Mi rostro debió perder toda expresión y sentí un débil mareo. No sabía si había escuchado de verdad lo que había escuchado. El hombre gris me miraba con toda atención, como si estuviera esperando alguna respuesta que le revelara el sentido de la vida.

– ¿Qué? –llegué a decir con un hilo de voz.

De repente, el señor vestido de plátano se lanzó bruces al suelo y comenzó a hacer flexiones –¿Cuántas crees que me hago hoy? –gritaba.

–¿Cuántas crees que se va a hacer hoy, Mateo? –me preguntó el hombre del traje gris mirándome directamente a los ojos–. Es más, si las flexiones fueran tú, ¿Cuántos tues podríamos hacer?

–¡Veinticinco Mateos! –gritó el plátano mientras el hombre de gris no apartaba la mirada de mí

– El plátano está haciendo Mateos y tú eres una flexión. Estás ahí, sin decir nada. ¿Por qué no dices nada, Malexión? Ese eres tú ahora, Malexión. ¿Te gusta?, lo ha elegido tu madre para ti. A las flexiones os suelen llamar así, ¿no?

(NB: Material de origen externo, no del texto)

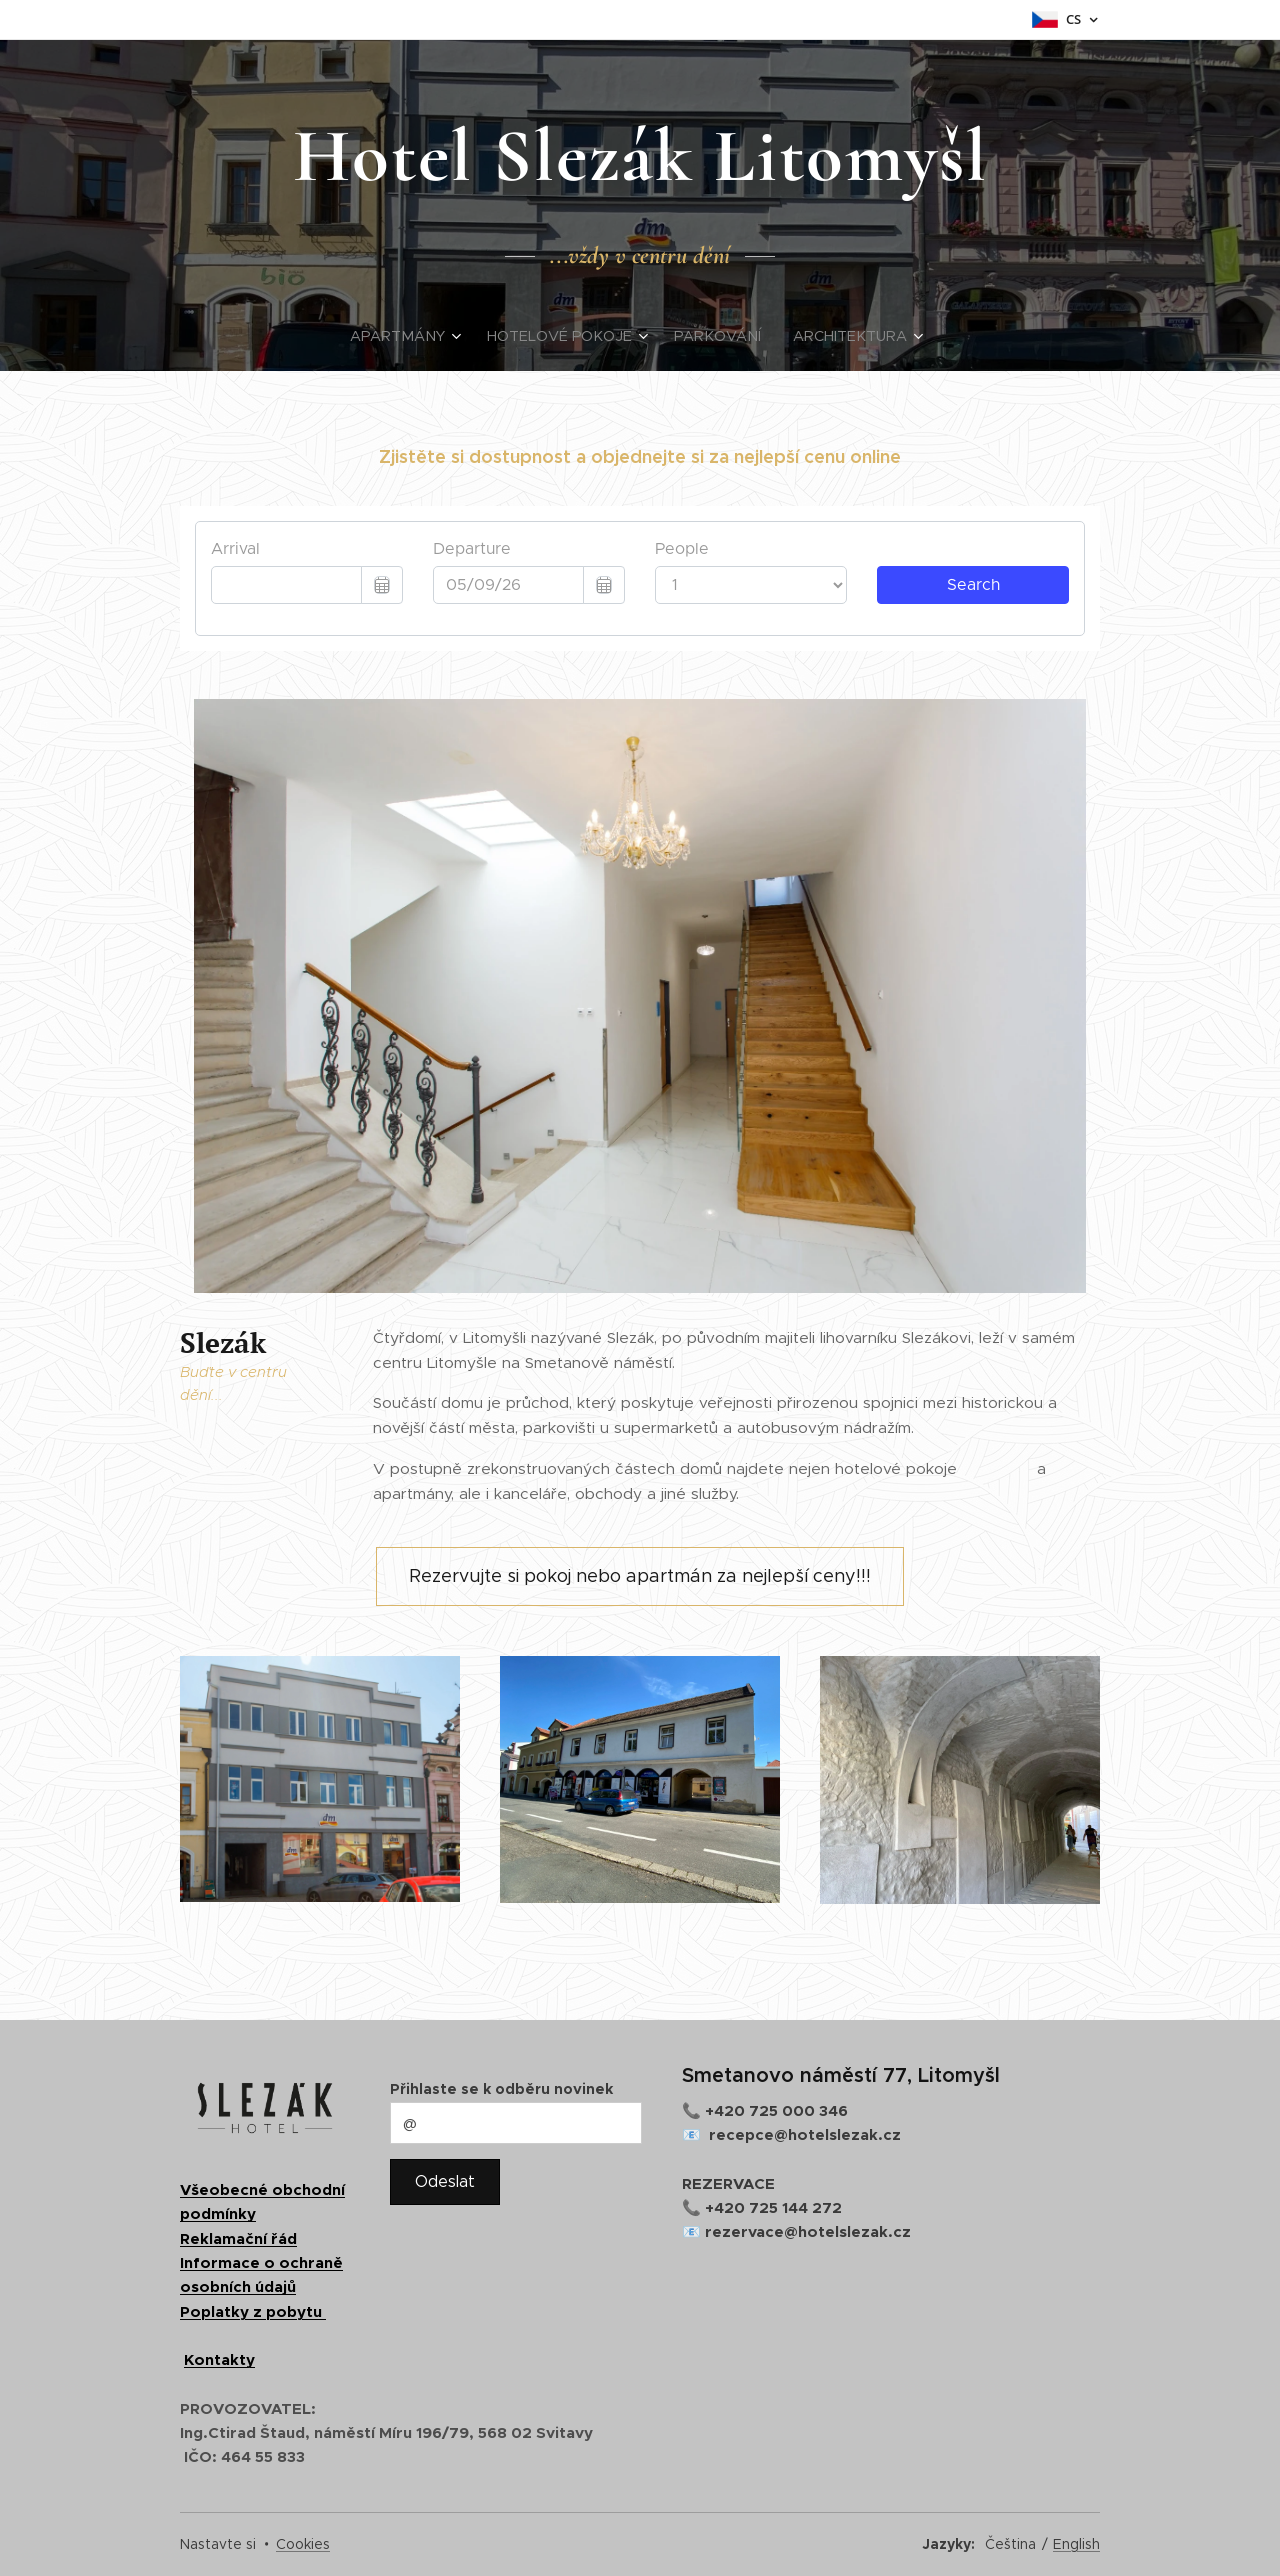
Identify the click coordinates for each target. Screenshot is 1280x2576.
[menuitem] (416, 336)
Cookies (303, 2544)
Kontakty (219, 2359)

No sabía qué responder. No había nada que responder. Sentado en el suelo con las piernas cruzadas mientras el hombre plátano no paraba de hacer flexiones a mi lado. ¡Voy a llegar a los cien mateos!, gritaba de vez en cuando. Simplemente, no podía pensar.

– ¿El puesto es mío? –dije sin saber en absoluto por qué preguntaba eso.

– ¿El puesto? –repitió el hombre de gris-. Me preguntas que si el puesto es tuyo mientras clavas tu pupila azul en mi pupila. Y tú me lo preguntas, Maxilón, el puesto, eres tú.